• **Exercise instructions**: In the records below, find the line containing "پارک بند پارکینگ ( قفل پارک ) (801, 570)" and the line containing "About Cream (1299, 1790)"; please repeat exactly the lines from one to the other, both included, and nothing more.
[Start of Attachment]
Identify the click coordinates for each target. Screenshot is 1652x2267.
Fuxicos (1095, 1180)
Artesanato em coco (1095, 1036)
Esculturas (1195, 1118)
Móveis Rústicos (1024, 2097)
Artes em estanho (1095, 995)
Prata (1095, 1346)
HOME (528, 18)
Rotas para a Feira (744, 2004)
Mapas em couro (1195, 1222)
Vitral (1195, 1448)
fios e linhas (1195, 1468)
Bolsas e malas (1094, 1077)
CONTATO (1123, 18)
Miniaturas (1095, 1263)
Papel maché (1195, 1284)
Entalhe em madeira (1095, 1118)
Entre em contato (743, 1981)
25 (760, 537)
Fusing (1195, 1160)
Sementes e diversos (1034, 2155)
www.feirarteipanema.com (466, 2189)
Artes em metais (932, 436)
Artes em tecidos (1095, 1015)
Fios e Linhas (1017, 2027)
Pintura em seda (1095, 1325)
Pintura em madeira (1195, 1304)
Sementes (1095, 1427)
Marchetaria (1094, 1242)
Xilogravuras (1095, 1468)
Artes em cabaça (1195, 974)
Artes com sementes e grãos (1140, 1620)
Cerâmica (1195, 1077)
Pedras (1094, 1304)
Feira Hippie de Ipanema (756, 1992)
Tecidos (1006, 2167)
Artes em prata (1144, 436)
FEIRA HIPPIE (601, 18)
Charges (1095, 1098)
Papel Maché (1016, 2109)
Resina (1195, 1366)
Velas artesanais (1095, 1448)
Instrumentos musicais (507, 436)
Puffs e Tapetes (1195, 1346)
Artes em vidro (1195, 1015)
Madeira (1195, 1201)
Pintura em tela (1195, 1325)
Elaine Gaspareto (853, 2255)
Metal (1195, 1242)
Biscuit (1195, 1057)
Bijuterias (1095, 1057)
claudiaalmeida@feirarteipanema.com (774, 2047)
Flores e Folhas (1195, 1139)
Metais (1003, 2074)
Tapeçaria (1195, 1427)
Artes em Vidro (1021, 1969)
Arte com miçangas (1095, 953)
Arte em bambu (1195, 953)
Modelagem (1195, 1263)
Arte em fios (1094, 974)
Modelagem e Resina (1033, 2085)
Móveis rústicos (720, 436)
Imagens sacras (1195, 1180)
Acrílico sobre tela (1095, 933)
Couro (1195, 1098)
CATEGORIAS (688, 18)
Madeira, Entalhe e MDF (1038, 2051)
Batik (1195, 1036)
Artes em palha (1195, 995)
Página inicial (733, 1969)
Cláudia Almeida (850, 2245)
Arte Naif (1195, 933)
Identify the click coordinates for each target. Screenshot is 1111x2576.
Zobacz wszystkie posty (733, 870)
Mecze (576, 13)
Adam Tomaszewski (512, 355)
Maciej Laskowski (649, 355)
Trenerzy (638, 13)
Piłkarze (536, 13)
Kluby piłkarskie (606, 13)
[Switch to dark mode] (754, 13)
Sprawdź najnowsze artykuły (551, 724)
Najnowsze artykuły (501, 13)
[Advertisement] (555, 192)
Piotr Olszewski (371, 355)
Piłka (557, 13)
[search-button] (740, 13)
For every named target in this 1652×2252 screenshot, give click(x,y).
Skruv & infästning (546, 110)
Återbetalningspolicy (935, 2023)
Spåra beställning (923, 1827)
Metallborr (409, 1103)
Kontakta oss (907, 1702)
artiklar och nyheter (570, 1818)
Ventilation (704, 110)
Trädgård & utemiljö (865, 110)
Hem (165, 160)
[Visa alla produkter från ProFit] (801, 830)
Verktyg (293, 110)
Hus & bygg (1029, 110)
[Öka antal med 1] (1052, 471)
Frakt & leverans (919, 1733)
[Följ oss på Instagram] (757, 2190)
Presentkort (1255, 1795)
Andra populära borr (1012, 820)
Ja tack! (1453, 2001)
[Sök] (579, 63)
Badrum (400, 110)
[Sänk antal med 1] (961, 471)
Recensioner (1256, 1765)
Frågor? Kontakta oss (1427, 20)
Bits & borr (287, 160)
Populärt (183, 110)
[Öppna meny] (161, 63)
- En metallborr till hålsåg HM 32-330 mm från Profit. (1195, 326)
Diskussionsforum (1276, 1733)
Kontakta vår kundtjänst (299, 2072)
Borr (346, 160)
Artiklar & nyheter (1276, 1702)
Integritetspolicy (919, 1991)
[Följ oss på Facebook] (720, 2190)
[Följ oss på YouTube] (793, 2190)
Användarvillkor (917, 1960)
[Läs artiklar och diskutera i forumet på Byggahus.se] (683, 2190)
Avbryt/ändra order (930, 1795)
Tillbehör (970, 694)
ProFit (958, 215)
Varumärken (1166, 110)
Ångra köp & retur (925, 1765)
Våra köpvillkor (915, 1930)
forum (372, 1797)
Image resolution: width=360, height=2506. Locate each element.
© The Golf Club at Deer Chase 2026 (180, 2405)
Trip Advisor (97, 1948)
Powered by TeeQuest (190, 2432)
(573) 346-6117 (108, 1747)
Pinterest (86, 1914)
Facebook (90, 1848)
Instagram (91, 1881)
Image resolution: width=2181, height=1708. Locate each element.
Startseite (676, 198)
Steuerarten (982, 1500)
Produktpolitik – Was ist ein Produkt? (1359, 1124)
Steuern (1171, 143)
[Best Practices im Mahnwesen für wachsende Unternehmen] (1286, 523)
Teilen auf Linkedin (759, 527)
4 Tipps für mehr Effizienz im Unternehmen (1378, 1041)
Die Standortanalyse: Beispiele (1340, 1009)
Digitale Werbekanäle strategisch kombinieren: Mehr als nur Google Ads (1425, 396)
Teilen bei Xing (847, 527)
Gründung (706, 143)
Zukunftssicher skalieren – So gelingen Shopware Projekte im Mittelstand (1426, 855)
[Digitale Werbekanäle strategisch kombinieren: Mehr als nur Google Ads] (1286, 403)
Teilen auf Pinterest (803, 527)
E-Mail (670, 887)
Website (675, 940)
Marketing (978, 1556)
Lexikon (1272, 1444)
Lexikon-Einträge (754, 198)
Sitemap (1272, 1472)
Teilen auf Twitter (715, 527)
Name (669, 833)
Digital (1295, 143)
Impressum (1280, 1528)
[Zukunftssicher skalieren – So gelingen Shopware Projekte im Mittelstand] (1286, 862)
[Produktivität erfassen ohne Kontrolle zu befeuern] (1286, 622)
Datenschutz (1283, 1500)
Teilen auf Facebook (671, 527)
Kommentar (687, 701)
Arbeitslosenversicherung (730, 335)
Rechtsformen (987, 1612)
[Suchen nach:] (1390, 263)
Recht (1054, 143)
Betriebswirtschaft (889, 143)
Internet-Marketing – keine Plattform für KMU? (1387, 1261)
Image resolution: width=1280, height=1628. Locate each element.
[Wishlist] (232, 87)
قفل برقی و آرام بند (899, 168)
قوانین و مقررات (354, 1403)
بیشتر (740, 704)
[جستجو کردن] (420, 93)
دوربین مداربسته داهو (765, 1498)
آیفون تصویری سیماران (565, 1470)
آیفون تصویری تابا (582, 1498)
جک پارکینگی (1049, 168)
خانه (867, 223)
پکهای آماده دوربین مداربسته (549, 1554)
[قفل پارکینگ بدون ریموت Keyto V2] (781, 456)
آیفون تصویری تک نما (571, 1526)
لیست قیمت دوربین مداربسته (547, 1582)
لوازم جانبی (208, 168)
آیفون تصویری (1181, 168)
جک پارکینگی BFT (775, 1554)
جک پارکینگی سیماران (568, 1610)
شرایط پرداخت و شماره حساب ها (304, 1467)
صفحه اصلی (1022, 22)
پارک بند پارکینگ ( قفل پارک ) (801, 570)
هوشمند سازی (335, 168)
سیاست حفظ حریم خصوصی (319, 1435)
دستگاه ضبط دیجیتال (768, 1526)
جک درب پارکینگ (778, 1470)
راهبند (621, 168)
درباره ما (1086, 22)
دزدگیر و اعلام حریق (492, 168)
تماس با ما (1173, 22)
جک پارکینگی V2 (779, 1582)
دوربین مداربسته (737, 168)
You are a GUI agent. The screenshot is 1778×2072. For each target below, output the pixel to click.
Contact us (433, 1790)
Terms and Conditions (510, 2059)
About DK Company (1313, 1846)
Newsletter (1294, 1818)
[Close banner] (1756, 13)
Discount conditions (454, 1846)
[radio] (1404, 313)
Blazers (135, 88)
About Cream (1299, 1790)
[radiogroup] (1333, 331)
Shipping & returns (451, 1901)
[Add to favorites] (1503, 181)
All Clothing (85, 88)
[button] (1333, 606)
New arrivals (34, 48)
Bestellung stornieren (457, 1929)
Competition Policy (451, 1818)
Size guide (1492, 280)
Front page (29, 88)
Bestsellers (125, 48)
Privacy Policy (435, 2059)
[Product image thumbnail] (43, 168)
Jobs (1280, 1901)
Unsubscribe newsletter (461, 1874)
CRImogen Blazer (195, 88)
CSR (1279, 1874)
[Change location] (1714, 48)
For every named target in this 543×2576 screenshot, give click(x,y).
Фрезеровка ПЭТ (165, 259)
[End of Attachment]
• **Answer**:
پارک بند پارکینگ ( قفل پارک ) (801, 570)
هوشمند سازی (335, 168)
سیاست حفظ حریم خصوصی (319, 1435)
دستگاه ضبط دیجیتال (768, 1526)
جک درب پارکینگ (778, 1470)
راهبند (621, 168)
درباره ما (1086, 22)
دزدگیر و اعلام حریق (492, 168)
تماس با ما (1173, 22)
جک پارکینگی V2 (779, 1582)
دوربین مداربسته (737, 168)
You are a GUI agent. The screenshot is 1778×2072. For each target below, output the pixel to click.
Contact us (433, 1790)
Terms and Conditions (510, 2059)
About DK Company (1313, 1846)
Newsletter (1294, 1818)
[Close banner] (1756, 13)
Discount conditions (454, 1846)
[radio] (1404, 313)
Blazers (135, 88)
About Cream (1299, 1790)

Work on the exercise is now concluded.